Researchers find and use molecular interaction that relocates cancer cells.
Founded on studies that show new insight into the system that allow invasive malignant cells to move, scientists have gained new knowledge regarding how to stop cancer from metastasizing (spreading). A cancer that spreads elsewhere in the body—known as metastasis—is the process that very frequently advances to death from the malignancy.
Researchers announce that a molecule known as protein kinase D1 (PKD1) is the source to the ability of a cancer cell to transform its structure; allowing it to travel and invade healthy cells elsewhere in the body. The scientists found that if PKD1 is active, cancer cellscannot migrate to healthy cells. This discovery explains why PKD1 is suppressed in some of the invasive cancers.
During metastasis, invasive cancer cellsreact to biological signals to migrate away from a primary cancer. Researchers are particularly interested in this development. One group of scientists has been looking into a course of action known as actin modifying at the most forward point of these traveling cancer cells.

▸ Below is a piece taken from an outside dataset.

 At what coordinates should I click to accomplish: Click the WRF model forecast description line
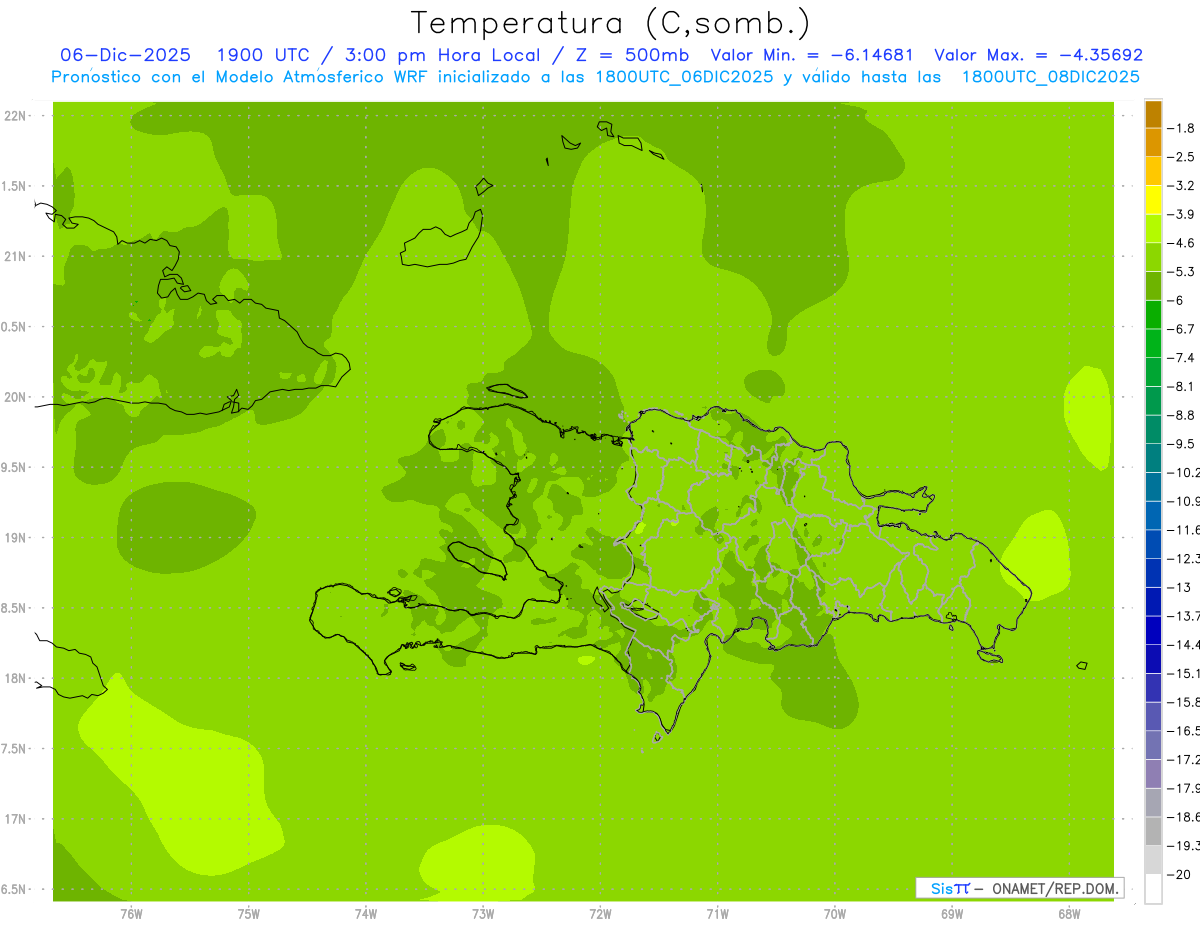pos(595,77)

The actions that alter the actin cytoskeleton (cells containing elaborate arrangement of protein fibers that serve such functions as establishing cell shape and movement) at the leading edge are complex; a large number of molecules work together. It appears that PKD1 has to be turned off if cancer cells are to invade other healthy cells in the body.

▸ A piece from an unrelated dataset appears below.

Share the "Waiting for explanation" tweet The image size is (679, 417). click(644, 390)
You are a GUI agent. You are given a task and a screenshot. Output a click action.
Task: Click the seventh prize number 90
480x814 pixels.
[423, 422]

In order for the cancer cells to move to healthy cells, the actin-based cell configuration has to be constantly restructured. For this to happen, new actin filaments need to be created to send the cell forward.
PKD1 is critical to this process. PKD1 inhibits another protein called slingshot. Slingshot controls the splitting of Actin strings aid in the makeup of the cytoskeleton of cells. accessible actin arrangement so new actin filaments can be produced. This is necessary for cell travel.

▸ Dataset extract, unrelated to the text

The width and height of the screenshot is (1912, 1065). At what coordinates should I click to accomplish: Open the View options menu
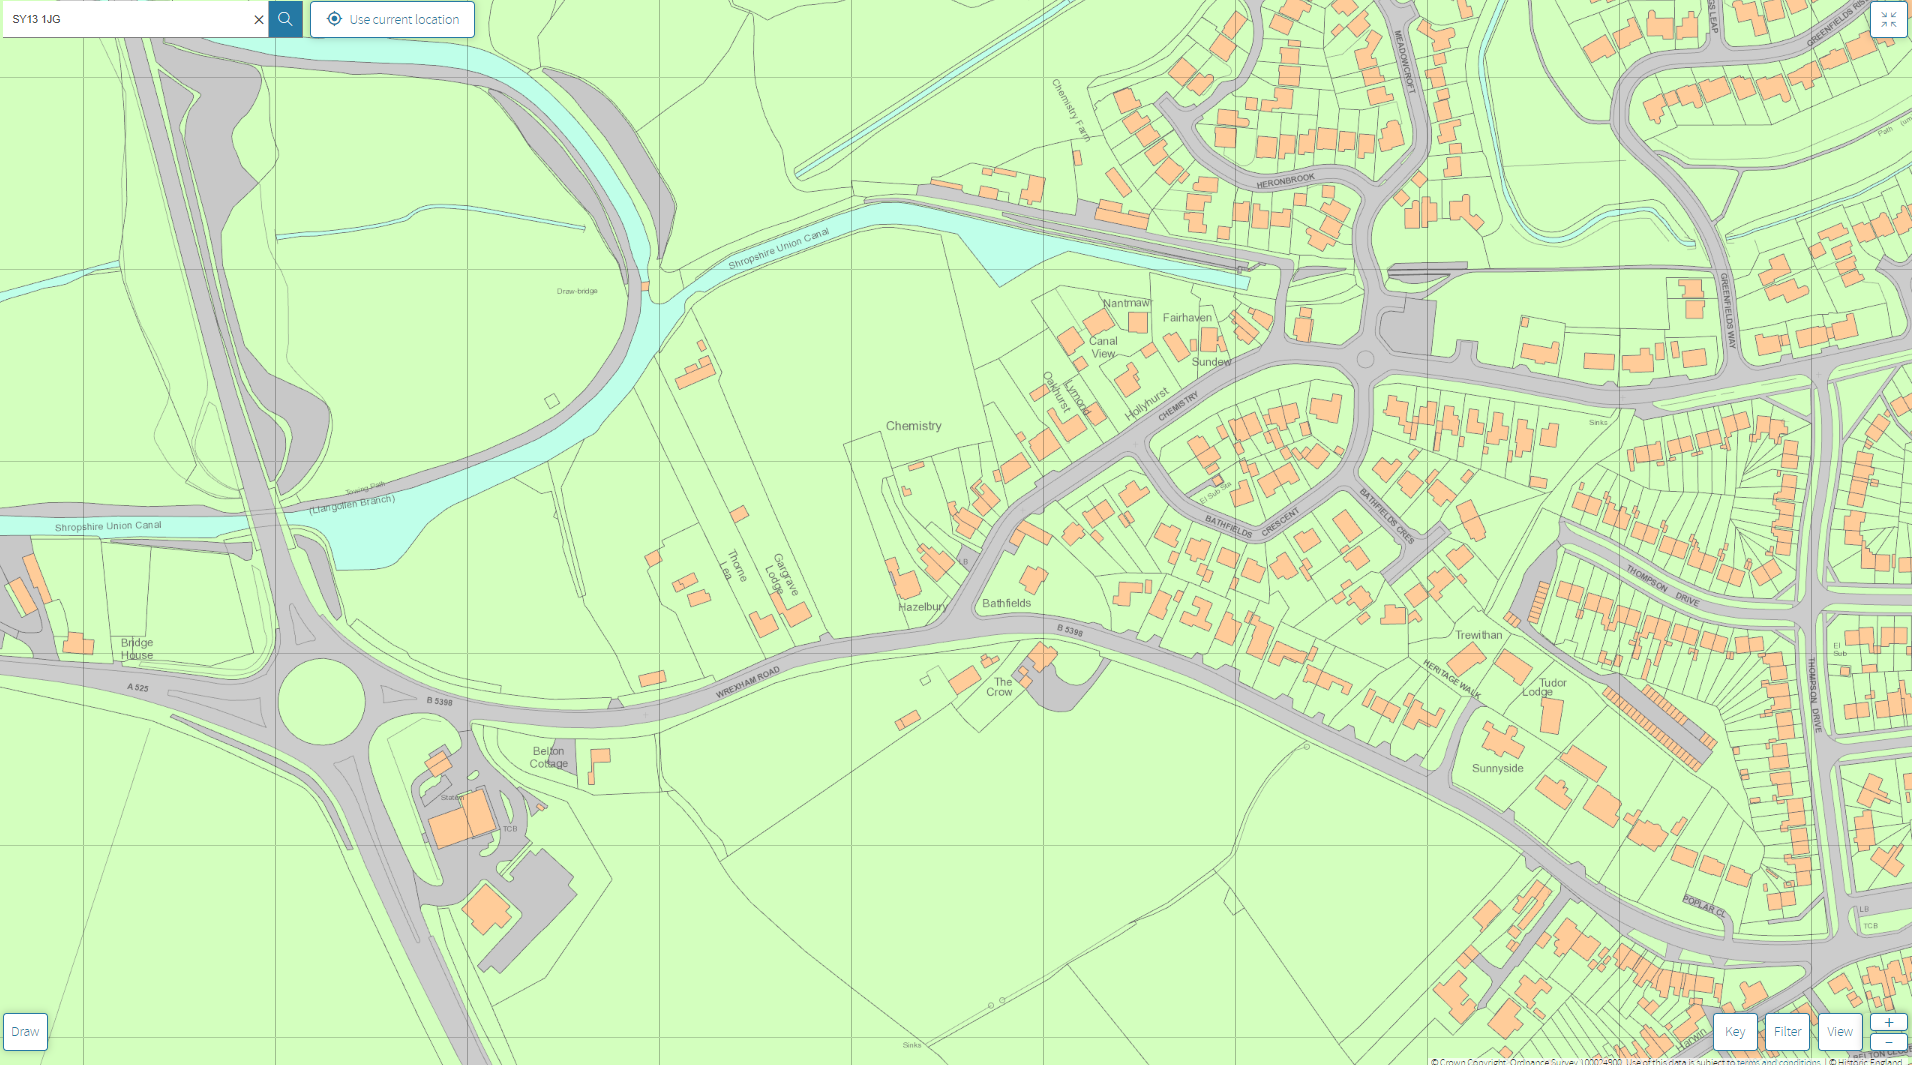tap(1840, 1032)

Methods to kill cancer cells of PKD1 increased their ability to move spontaneously. Scientists then activated PKD1 in cancer cells and learned that movement was stopped. PKD1 is a negative controller of intended cell relocation, and if PKD1 is not shown in tumor cells, slingshot will become active and will add to the restructuring of actin, and cancer cells will move to healthy cells.
Researchers have found that PKD1 is also turned off in many invasive types of breast, gastric, and prostate cancer.
*I have recently been diagnosed with vocal cord cancer (both cords). It is my intention to create several articles concerning cancer.